2) Bloody Animal Violence? (also moderate swearing)

You surely knew that Watership Down was going to come up here. Surely! A children’s cartoon featuring gorey deaths for the rabbit characters and a bonus seagull telling the aforementioned leporidae to ‘piss off’. Whoever rated this frankly traumatising film as P- What? Oh ok, it’s actually rated U. No problem here, move along.

So why does Watership Down admit all ages? In the 70s, the BBFC had no firm guidelines – individual reviewers made it up as they went along. Possibly this one saw it was animated, gave it a U then popped off to the pub. The rating is so notoriously incorrect, the BBFC gives it its own webpage, explaining they can only re-rate films if they are re-submitted by distributors. Don’t expect this: continuing to mislead parents is in the best interests of Time Warner’s profits…

3) Big Fucking Deals and Nice Fucking Models?
When the BBFC explains that ‘there may be mild bad language (such as ‘shit’ or ‘son of a bitch’) in a PG film, but the context and delivery are always important,’ one might assume that mild is as far as it goes. Yeah…

In fact, numerous films with an audible ‘fuck’ have been rated PG, Beetlejuice and Big being well known examples (alright, Big was trimmed here, but passed with a PG in America). This is during the time when a 12 certificate existed, with the understanding that it could handle a single fuck without becoming a 15. Nowadays, the initially more stringently rated 12A’s slow progression towards leniency is the natural home of a film with a single, unsatisfying fuck. This is inevitably uttered either early on to look tough or during the big bad’s death to make up for the film’s inability to show the violence it wishes it could.

Watership Down

4) Underage Nudity?
Legendary director and Scrabble-high score Zeffirelli’s version of Romeo and Juliet keeps the protagonists offputtingly teenage, which tips the play further into comedy melodrama than most productions.

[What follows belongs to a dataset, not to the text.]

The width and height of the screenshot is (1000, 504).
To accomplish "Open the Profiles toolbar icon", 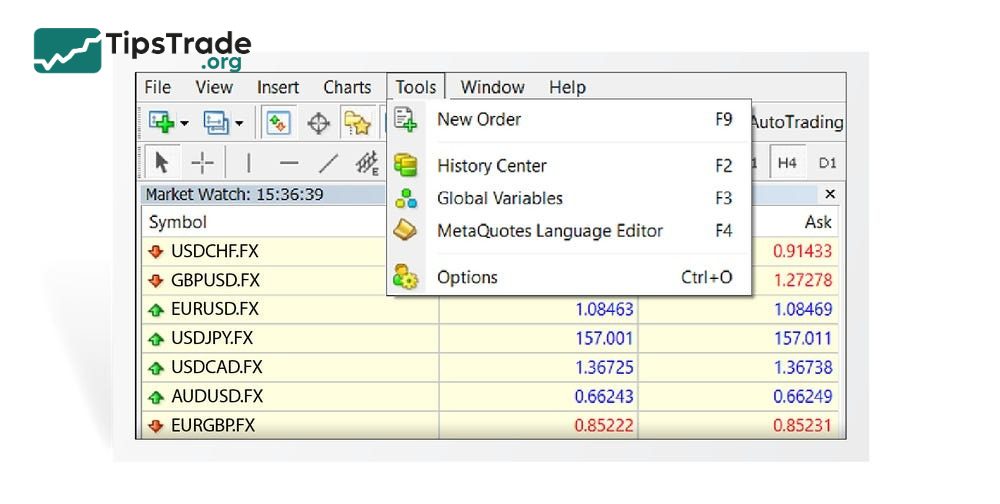I will [216, 123].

He also cast teenage actors, including a then 15 years old Olivia Hussey, the future cinematic mother of both Jesus and Norman Bates. Her nude scene required special permission and due to it, Hussey was unable to attend the film’s premiere. Awkward, though not as awkward as the knowledge that in these situations the parents have to be on set during filming, as with Christopher Mintz Plasse in Superbad and Keira Knightley in The Hole. Also, not as awkward as admitting to watching The Hole.

5) Torture Porn?

If the BBFC have a blind spot, it is this: their belief that a fantasy setting mitigates all. Never mind the Joker’s flick knives and pencil tricks, Dark Knight rocks in at a 12A because it’s a “fantasy movie”. But there’s a world of difference between the Adam “holy haddocks!” West, the George “nipple suit” Clooney Batmans, and this. Nolan taps into our communal nightmares – hostage taking, terror by mobile phone, by attacks on infrastructure, through mass media and by scratchy hand-held execution cam. One playboy dressed as a bat does not erase the reality of these images.

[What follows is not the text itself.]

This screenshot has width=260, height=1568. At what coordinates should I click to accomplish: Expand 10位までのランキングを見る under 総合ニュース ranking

So I’m not sure their position makes sense, even for adults. And for children not yet cynical enough for CGI, who can predict exactly what any one child will take as fact from a film? And for anyone deeply engrossed in a film, they’ll be living it, be it Ken Loach or George Romero.

The Princess Bride is a fantasy movie; it’s also a comedy. Presumably this tone deceived reviewers into a PG rating, for “mild fantasy violence.” But there’s nothing mild about its torture scene: pretty, half-naked Carey Elwes – most recently torture-fodder in Saw 1 – strapped down and attached to a candlepunk contraption, while fey villain Count Rugen calmly describes the machine’s properties and his “deep and abiding interest in pain”. Fner fner? Not sure, but its violence alone makes this too much for the kids. This scene put me off the Princess Bride for years. Viewing this scene for the review is probably the last time I will ever see it, so often it coincides with my need for a tea break. From Elwes’ muffled whimpering, to the leathery creaks of his convulsions, nothing about the scene reassures. When our hero is asked how he feels, instead of a comforting wisecrack, he starts crying in close up.

Unfortunately, I can’t analyse the whole clip for you – only the first 120 secondsbecause my school’s safety filter blocks it. Nuff said.